Que j’entendrais sa voix douce sur les fanfares
Et que son souvenir embaumerait mon rêve
Comme une rose à mes couronnes triomphales

Assonnances en deux systèmes :  a) (vocalique) Q14 (i-u)  T14 (è-ê-a)  b) (consonnantique, incertain dans les tercets ) Q55 (fl-t  l-r)   ?

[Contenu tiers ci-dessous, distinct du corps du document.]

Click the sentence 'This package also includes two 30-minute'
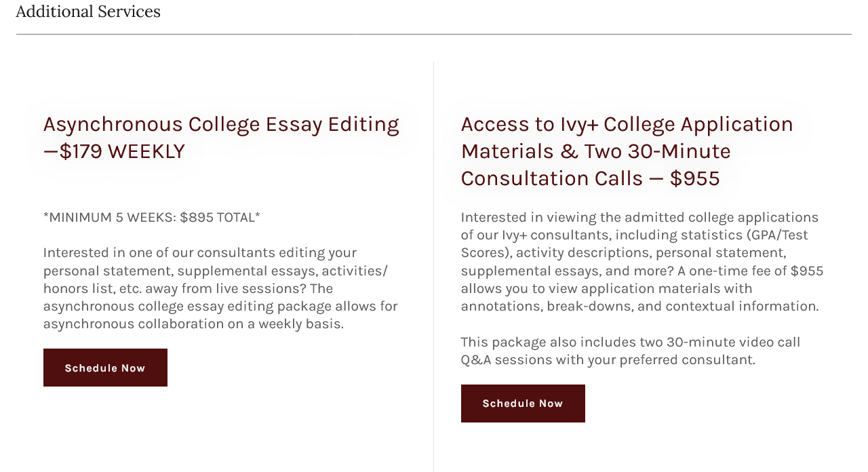This screenshot has width=868, height=472. click(631, 351)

Pélops, par l’épaule d’ivoire — 1924 (7)

Tristan Derème La verdure dorée

Pélops, par l’épaule d’ivoire
Qui tous les maux guérit,
M’arracheras-tu de l’esprit
La face de ta gloire?

Chaque aube annonce une victoire
Que l’autre aube flétrit.
Plus heureux celui qui n’écrit
Et ne pense qu’à boire.

Il est aux bois tièdes et verts
Des jeunes femmes, et tes vers
N’ont que toi pour les lire.

Et le vent dans un  peuplier
Quand il chante fait oublier
Les cordes de ta lyre.

Q15 – T15 – 2m : octo; 6s: v.2, v.4, v.6, v.8, v.11, v.14

Les forteresses des Karpathes — 1924 (3)

Georges LimbourSoleils bas

Faux château

Les forteresses des Karpathes
étaient de grands châteaux de pâte.
les princesses y étaient de spectres oppressées
mais qui étaient là-haut la ronde de nos pensées.

A cause d’un Seigneur aux épais favoris
nous rêvions la beauté fragile et sans patrie
et cette voix bourrue d’un bourreau podestat
fit cette mélodie qui tout bas nous hanta.

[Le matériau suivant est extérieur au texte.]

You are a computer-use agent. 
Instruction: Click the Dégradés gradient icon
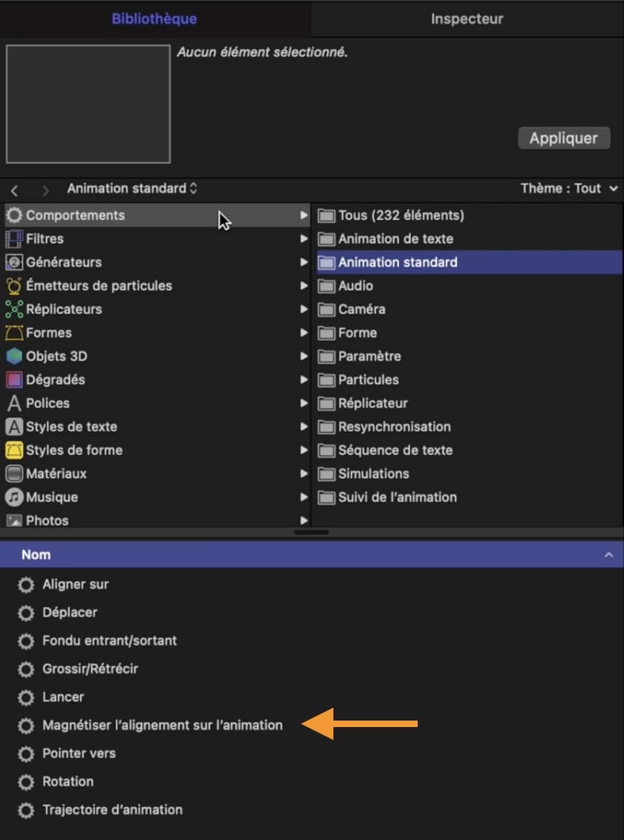click(14, 379)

mais les Karpathes étaient courbes comme faucille
et dans la nuit leur ombre lentement s’avançait
pour faucher dans la plaine barrée de longs fossés

nos cœurs qui avaient osé
contempler presque à leur hauteur ses forts branlants
par le regard oblique de leurs maints cerfs-volants

Q57 – xccc  dd – m. irr

Toi qui pâlis au nom de Vancouver, — 1924 (2)

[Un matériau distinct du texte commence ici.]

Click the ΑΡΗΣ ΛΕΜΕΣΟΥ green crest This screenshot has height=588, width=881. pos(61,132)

Marcel Thiry Toi qui pâlis au nom de Vancouver

Toi qui pâlis au nom de Vancouver,
Tu n’as pourtant fait qu’un banal voyage;
Tu n’as pas vu les grands perroquets verts,
Les fleuves indigos ni les sauvages.

Tu t’embarquas à bord de maints steamers
Dont par malheur aucun ne fit naufrage
Sans grand éclat tu servis sous Stürmer,
Pour déserter tu fus toujours trop sage.

Mais il suffit à ton orgueil chagrin
D’avoir été ce soldat pérégrin
Sur le trottoir des villes inconnues,

Et juste, un soir, dans ce bar de Broadway,
D’avoir aimé les grâces Greenaway
D’une Allemande aux mains savamment nues.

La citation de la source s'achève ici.